Skip to content

Ray Cluster

⚡ Distributed Deployment in a Ray Cluster

Section titled “⚡ Distributed Deployment in a Ray Cluster”

This guide explains how to deploy OpenRAG across multiple machines using Ray for distributed indexing and processing.


Ensure your .env file includes the standard app variables plus Ray-specific ones listed below:

.env
# Ray
# Resources for all files
RAY_NUM_GPUS=0.1
RAY_POOL_SIZE=1
RAY_MAX_TASKS_PER_WORKER=5
# PDF specific resources when using marker
MARKER_MAX_TASKS_PER_CHILD=10
MARKER_MAX_PROCESSES=5 # Number of subprocesses <-> Number of concurrent pdfs per worker
MARKER_MIN_PROCESSES=3 # Minimum number of subprocesses available before triggering a process pool reset.
MARKER_POOL_SIZE=1 # Number of workers (typically 1 worker per cluster node)
MARKER_NUM_GPUS=0.6
SHARED_ENV=/ray_mount/.env
RAY_DASHBOARD_PORT=8265
RAY_ADDRESS=ray://X.X.X.X:10001
HEAD_NODE_IP=X.X.X.X
RAY_HEAD_ADDRESS=X.X.X.X:6379
# RAY_ENABLE_RECORD_ACTOR_TASK_LOGGING=1 # to enable logs at task level in ray dashboard
RAY_task_retry_delay_ms=3000
# Ray volumes
DATA_VOLUME=/ray_mount/data
MODEL_WEIGHTS_VOLUME=/ray_mount/model_weights
CONFIG_VOLUME=/ray_mount/.hydra_config
UV_LINK_MODE=copy
UV_CACHE_DIR=/tmp/uv-cache

✅ Use host IPs instead of Docker service names :

.env
EMBEDDER_BASE_URL=http://vllm:8000/v1
EMBEDDER_BASE_URL=http://<HOST-IP>:8000/v1 # ✅ instead of http://vllm:8000/v1
VDB_HOST=milvus
VDB_HOST=<HOST-IP> # ✅ instead of VDB_HOST=milvus

All nodes need to access shared configuration and data folders.
We recommend using GlusterFS for this.

➡ Follow the GlusterFS Setup Guide to configure:

  • Shared access to:
    • .env
    • .hydra_config
    • /data (uploaded files)
    • /model_weights (embedding model cache)

First, prepare your cluster.yaml file.

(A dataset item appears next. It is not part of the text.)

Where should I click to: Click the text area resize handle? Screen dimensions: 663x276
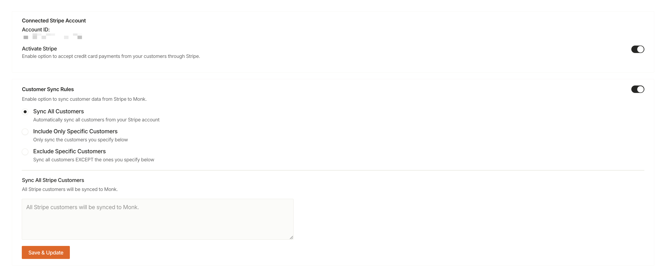click(291, 237)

Here’s an example for a local provider:

cluster.yaml
cluster_name: rag-cluster
provider:
type: local
head_ip: 10.0.0.1
worker_ips: [10.0.0.2] # Static IPs of other nodes (does not auto-start workers)
docker:
image: ghcr.io/linagora/openrag-ray
pull_before_run: true
container_name: ray_node
run_options:
- --gpus all
- -v /ray_mount/model_weights:/app/model_weights
- -v /ray_mount/data:/app/data
- -v /ray_mount/.hydra_config:/app/.hydra_config
- -v /ray_mount/logs:/app/logs
- --env-file /ray_mount/.env
auth:
ssh_user: ubuntu
ssh_private_key: path/to/private/key # Replace with your actual ssh key path
head_start_ray_commands:
- uv run ray stop
- uv run ray start --head --dashboard-host 0.0.0.0 --dashboard-port ${RAY_DASHBOARD_PORT:-8265} --node-ip-address ${HEAD_NODE_IP} --autoscaling-config=~/ray_bootstrap_config.yaml
worker_start_ray_commands:
- uv run ray stop
- uv run ray start --address ${HEAD_NODE_IP:-10.0.0.1}:6379

🛠️ The base image (ghcr.io/linagora/openrag-ray) must be built from Dockerfile.ray and pushed to a container registry before use.

Terminal window
uv run ray up -y cluster.yaml

Use the Docker Compose setup:

Terminal window
docker compose up -d

Once running, OpenRAG will auto-connect to the Ray cluster using RAY_ADDRESS from .env.


With this setup, your app is now fully distributed and ready to handle concurrent tasks across your Ray cluster.

If you encounter errors like Permission denied when Ray or Docker tries to access shared folders (SQL database, model files, …), it’s likely due to insufficient permissions on the host system.

👉 To resolve this, you can set full read/write/execute permissions on the shared directory:

Terminal window
sudo chmod -R 777 /ray_mount